(Task details) Each entry below is to be transcribed exactly.

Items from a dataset
+===+

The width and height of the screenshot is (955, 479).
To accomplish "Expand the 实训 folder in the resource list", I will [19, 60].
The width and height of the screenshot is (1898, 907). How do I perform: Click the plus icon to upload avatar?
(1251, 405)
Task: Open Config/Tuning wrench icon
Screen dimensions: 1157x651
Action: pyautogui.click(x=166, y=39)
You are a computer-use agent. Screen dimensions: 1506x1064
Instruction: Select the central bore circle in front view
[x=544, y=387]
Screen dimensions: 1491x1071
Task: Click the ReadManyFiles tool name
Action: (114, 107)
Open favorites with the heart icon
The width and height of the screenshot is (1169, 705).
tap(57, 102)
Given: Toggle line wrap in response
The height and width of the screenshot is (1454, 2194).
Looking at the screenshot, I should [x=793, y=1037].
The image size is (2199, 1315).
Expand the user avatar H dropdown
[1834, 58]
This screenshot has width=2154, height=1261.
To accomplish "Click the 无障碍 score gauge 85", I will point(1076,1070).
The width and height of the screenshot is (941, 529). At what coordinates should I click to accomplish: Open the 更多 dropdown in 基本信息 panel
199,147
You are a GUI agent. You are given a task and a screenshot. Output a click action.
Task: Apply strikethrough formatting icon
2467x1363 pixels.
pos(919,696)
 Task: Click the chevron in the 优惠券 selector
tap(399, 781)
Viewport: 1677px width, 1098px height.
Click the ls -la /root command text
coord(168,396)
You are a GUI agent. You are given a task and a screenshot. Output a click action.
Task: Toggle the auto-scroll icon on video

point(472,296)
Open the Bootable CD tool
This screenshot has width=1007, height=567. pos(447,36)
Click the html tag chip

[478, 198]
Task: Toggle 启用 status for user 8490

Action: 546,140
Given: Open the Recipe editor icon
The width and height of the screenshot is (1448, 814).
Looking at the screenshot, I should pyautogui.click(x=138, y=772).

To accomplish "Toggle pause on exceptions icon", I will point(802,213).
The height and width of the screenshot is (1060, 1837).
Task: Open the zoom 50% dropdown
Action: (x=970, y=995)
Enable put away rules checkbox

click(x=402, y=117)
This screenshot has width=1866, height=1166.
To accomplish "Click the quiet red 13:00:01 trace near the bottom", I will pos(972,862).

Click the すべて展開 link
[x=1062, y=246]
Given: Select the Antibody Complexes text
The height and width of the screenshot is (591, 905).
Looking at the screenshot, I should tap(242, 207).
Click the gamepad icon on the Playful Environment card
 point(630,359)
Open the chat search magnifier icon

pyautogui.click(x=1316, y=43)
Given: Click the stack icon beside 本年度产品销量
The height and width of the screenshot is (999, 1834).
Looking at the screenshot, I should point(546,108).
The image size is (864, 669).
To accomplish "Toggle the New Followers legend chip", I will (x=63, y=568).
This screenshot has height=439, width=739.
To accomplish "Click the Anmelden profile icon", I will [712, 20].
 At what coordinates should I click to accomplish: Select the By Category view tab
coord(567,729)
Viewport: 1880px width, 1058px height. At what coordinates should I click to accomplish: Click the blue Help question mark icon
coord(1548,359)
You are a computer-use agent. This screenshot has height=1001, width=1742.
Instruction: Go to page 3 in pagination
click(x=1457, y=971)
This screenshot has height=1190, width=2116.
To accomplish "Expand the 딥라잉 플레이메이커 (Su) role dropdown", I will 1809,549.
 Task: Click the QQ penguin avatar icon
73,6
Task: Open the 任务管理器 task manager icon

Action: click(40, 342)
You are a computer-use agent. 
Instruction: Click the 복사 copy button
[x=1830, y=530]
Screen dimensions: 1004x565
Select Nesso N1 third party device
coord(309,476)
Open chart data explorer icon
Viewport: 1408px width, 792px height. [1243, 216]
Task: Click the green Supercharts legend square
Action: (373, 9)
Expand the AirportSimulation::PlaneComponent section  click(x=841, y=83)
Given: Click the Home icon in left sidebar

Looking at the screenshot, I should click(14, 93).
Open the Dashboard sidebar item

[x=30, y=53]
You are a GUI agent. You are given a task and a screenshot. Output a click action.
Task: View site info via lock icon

+===+

(Solution)
The width and height of the screenshot is (955, 479).
To accomplish "Expand the 实训 folder in the resource list", I will [19, 60].
The width and height of the screenshot is (1898, 907). How do I perform: Click the plus icon to upload avatar?
(1251, 405)
Task: Open Config/Tuning wrench icon
Screen dimensions: 1157x651
Action: pyautogui.click(x=166, y=39)
You are a computer-use agent. Screen dimensions: 1506x1064
Instruction: Select the central bore circle in front view
[x=544, y=387]
Screen dimensions: 1491x1071
Task: Click the ReadManyFiles tool name
Action: (114, 107)
Open favorites with the heart icon
The width and height of the screenshot is (1169, 705).
tap(57, 102)
Given: Toggle line wrap in response
The height and width of the screenshot is (1454, 2194).
Looking at the screenshot, I should [x=793, y=1037].
The image size is (2199, 1315).
Expand the user avatar H dropdown
[1834, 58]
This screenshot has width=2154, height=1261.
To accomplish "Click the 无障碍 score gauge 85", I will point(1076,1070).
The width and height of the screenshot is (941, 529). At what coordinates should I click to accomplish: Open the 更多 dropdown in 基本信息 panel
199,147
You are a GUI agent. You are given a task and a screenshot. Output a click action.
Task: Apply strikethrough formatting icon
2467x1363 pixels.
pos(919,696)
 Task: Click the chevron in the 优惠券 selector
tap(399, 781)
Viewport: 1677px width, 1098px height.
Click the ls -la /root command text
coord(168,396)
You are a GUI agent. You are given a task and a screenshot. Output a click action.
Task: Toggle the auto-scroll icon on video

point(472,296)
Open the Bootable CD tool
This screenshot has width=1007, height=567. pos(447,36)
Click the html tag chip

[478, 198]
Task: Toggle 启用 status for user 8490

Action: 546,140
Given: Open the Recipe editor icon
The width and height of the screenshot is (1448, 814).
Looking at the screenshot, I should pyautogui.click(x=138, y=772).

To accomplish "Toggle pause on exceptions icon", I will point(802,213).
The height and width of the screenshot is (1060, 1837).
Task: Open the zoom 50% dropdown
Action: (x=970, y=995)
Enable put away rules checkbox

click(x=402, y=117)
This screenshot has width=1866, height=1166.
To accomplish "Click the quiet red 13:00:01 trace near the bottom", I will pos(972,862).

Click the すべて展開 link
[x=1062, y=246]
Given: Select the Antibody Complexes text
The height and width of the screenshot is (591, 905).
Looking at the screenshot, I should tap(242, 207).
Click the gamepad icon on the Playful Environment card
 point(630,359)
Open the chat search magnifier icon

pyautogui.click(x=1316, y=43)
Given: Click the stack icon beside 本年度产品销量
The height and width of the screenshot is (999, 1834).
Looking at the screenshot, I should point(546,108).
The image size is (864, 669).
To accomplish "Toggle the New Followers legend chip", I will (x=63, y=568).
This screenshot has height=439, width=739.
To accomplish "Click the Anmelden profile icon", I will [712, 20].
 At what coordinates should I click to accomplish: Select the By Category view tab
coord(567,729)
Viewport: 1880px width, 1058px height. At what coordinates should I click to accomplish: Click the blue Help question mark icon
coord(1548,359)
You are a computer-use agent. This screenshot has height=1001, width=1742.
Instruction: Go to page 3 in pagination
click(x=1457, y=971)
This screenshot has height=1190, width=2116.
To accomplish "Expand the 딥라잉 플레이메이커 (Su) role dropdown", I will 1809,549.
 Task: Click the QQ penguin avatar icon
73,6
Task: Open the 任务管理器 task manager icon

Action: click(40, 342)
You are a computer-use agent. 
Instruction: Click the 복사 copy button
[x=1830, y=530]
Screen dimensions: 1004x565
Select Nesso N1 third party device
coord(309,476)
Open chart data explorer icon
Viewport: 1408px width, 792px height. [1243, 216]
Task: Click the green Supercharts legend square
Action: (373, 9)
Expand the AirportSimulation::PlaneComponent section  click(x=841, y=83)
Given: Click the Home icon in left sidebar

Looking at the screenshot, I should click(14, 93).
Open the Dashboard sidebar item

[x=30, y=53]
You are a GUI agent. You are given a task and a screenshot. Output a click action.
Task: View site info via lock icon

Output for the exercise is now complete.